CLAUDIO JULIO TOGNOLLI
DO ENVIADO ESPECIAL A PIRACICABA

O nó atado por Tiradentes começa a ser afrouxado numa urna negra de madeira, de 30 x 50 cm, com o aspecto de um caixão, com os despojos de três inconfidentes.
Cinco pesquisadores começam a perturbar a castidade da urna quando o cirurgião dentista legal Eduardo Daruge, da Faculdade de Odontologia de Piracicaba, levanta o tampo e descobre um jornal amarelecido sobre um crânio.
A partir daí, os peritos iniciam sua missão: separar os ossos misturados nas urnas, checar se são realmente de três membros da Inconfidência Mineira, e reconstruir-lhes os rostos.
O primeiro despojo reunido já é considerado autêntico, embora ainda não se saiba de quem seja: se de Domingos Vidal Lage, João Dias da Mota ou José Resende Costa –todos os três cúmplices de Tiradentes e cujos restos mortais teriam sido depositados na urna.
A pesquisa em torno destas primeiras ossadas dá início a um ambicioso projeto de reconstituição de outros 14 despojos inconfidentes, hoje depositados no Museu da Inconfidência em Ouro Preto, entre eles o do poeta Tomás Antonio Gonzaga. O objetivo é revelar a configuração, até agora desconhecida, dos rostos dos rebeldes.
No laboratório de Piracicaba, a pesquisa assume contornos sobrenaturais. Numa sala ladrilhada, e ao lado da urna inconfidente, há uma audiência silenciosa de crânios.
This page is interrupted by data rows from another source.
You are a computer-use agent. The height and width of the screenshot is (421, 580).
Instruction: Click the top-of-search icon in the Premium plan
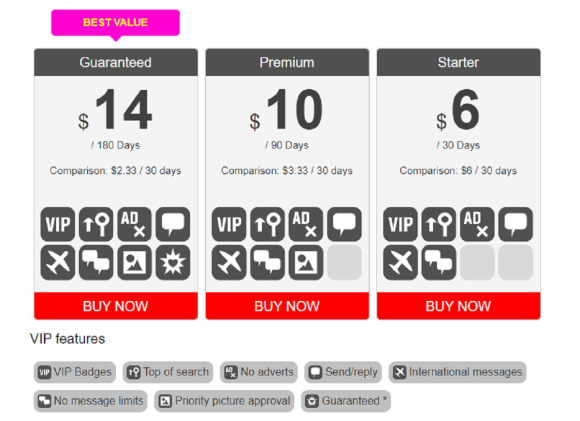267,224
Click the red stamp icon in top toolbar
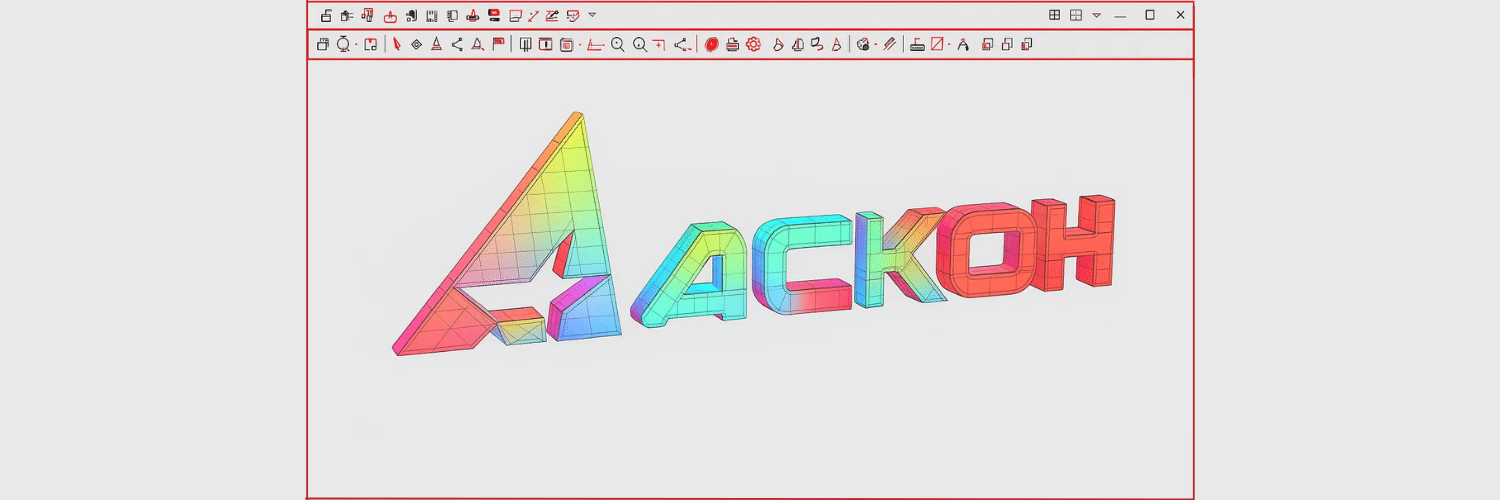The width and height of the screenshot is (1500, 500). pyautogui.click(x=472, y=15)
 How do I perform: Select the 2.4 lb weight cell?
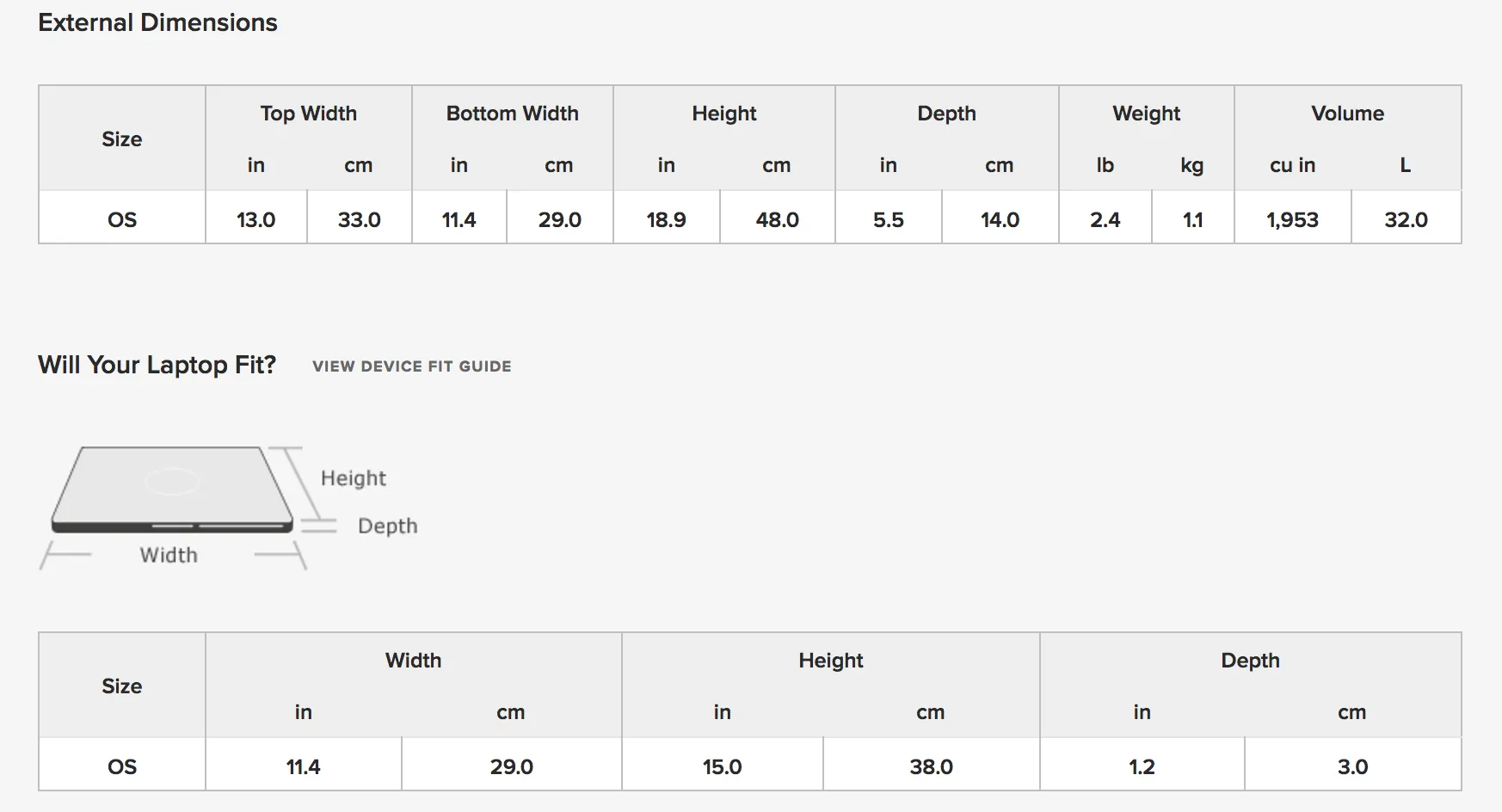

São ossadas de pessoas mortas misteriosamente, em todo o Brasil, que esperam a sua identificação (ali já repousou o mais famoso deles, o crânio de Mengele).
Recibo histórico
O primeiro ato de todo esse rito pericial ocorreu há um mês, quando se resgatou da urna o pedaço de jornal de cinco centímetros quadrados. A data do fragmento de jornal acrescentou um novo dado à pesquisa: 7 de setembro de 1934. Naquele dia, alguém manipulou e embrulhou os ossos.
A data do extrato infunde ânimo aos pesquisadores de Piracicaba. O jornal é um recibo histórico que revela que a urna está inexpugnável desde 1934. Este fato reforça a hipótese de que ali dentro estariam mesmo os ossos dos inconfidentes Domingos Vidal, João Dias da Mota e José Resende Costa.
Os três estavam sepultados na Vila do Cachéu, na África, numa cova rasa. Por determinação do encarregado da colônia de Guiné, major José D'Ascensão Valdes, e a pedido do cônsul do Brasil em Dakar, João Batista Barreto Leite, foram exumados em 2 de novembro de 1932. Só puderam ser encontrados porque uma índia chamada Micaela da Costa, de 80 anos, havia herdado de família as coordenadas geográficas da cova.
O pedido do resgate desses despojos havia sido feito a Getúlio Vargas por um velho amigo da família do presidente, o poeta e historiador Augusto Lima Jr.
Ao próprio poeta outorgou-se a tarefa de resgatar as ossadas, num ato revestido de solenidade por idéia de Getúlio Vargas. O navio Bagé foi à África levando o poeta Lima Jr. E voltou ao país exibindo um dos desejos de Getúlio: o ideal libertário da Inconfidência colando-se ao da "república" varguista.
Bolas de bilhar
Os ossos dos três inconfidentes chegaram ao Rio de Janeiro em 21 de abril de 1936. Cinquenta e sete anos depois, em 8 de junho de 1993, a urna é mostrada por Rui Mourão, diretor do Museu da Inconfidência em Ouro Preto, aos pesquisadores Nelson Massini e Eduardo Daruge, da Faculdade de Odontologia de Piracicaba.
Na primeira manipulação em Piracicaba, os esqueletos estão misturados com pedras, terra, duas pequenas barras de ferro oxidado e alguns fios de cabelo. Restam poucos ossos inteiros, e só os fêmures ainda guardam intactas as conexões com as rótulas –que parecem bolas de bilhar seccionadas.
O que se sabe dessas ossadas até agora, pela crônica histórica, é que Domingos morreu aos 32 anos, em 1793, João aos 49, no mesmo ano, e Costa aos 78, em 1798. Os três haviam sido beneficiados por uma comutação da pena capital.
Em 24 de junho de 1792, os três vão degredados, no navio Golfinho. Os inconfidentes ficaram pouco tempo na Guiné Portuguesa. Acabaram sendo enviados para a Vila do Cachéu, onde teriam morrido de epidemias mal-curadas.
Desde 1980 o Museu da Inconfidência tenta saber se as ossadas são dos três inconfidentes. O diretor do museu chegou a consultar antropólogos americanos para o serviço, mas optou pela equipe de Massini pela fama mundial que adquiriram, desde o caso Mengele.
Massini diz que o momento culminante do trabalho vai ocorrer quando, finalmente, as 14 ossadas puderem estar dispostas no Museu da Inconfidência –reconstituídas, com um computador a revelar a história e as etapas da pesquisa científica desenvolvida. "Será uma lição inesquecível", prevê.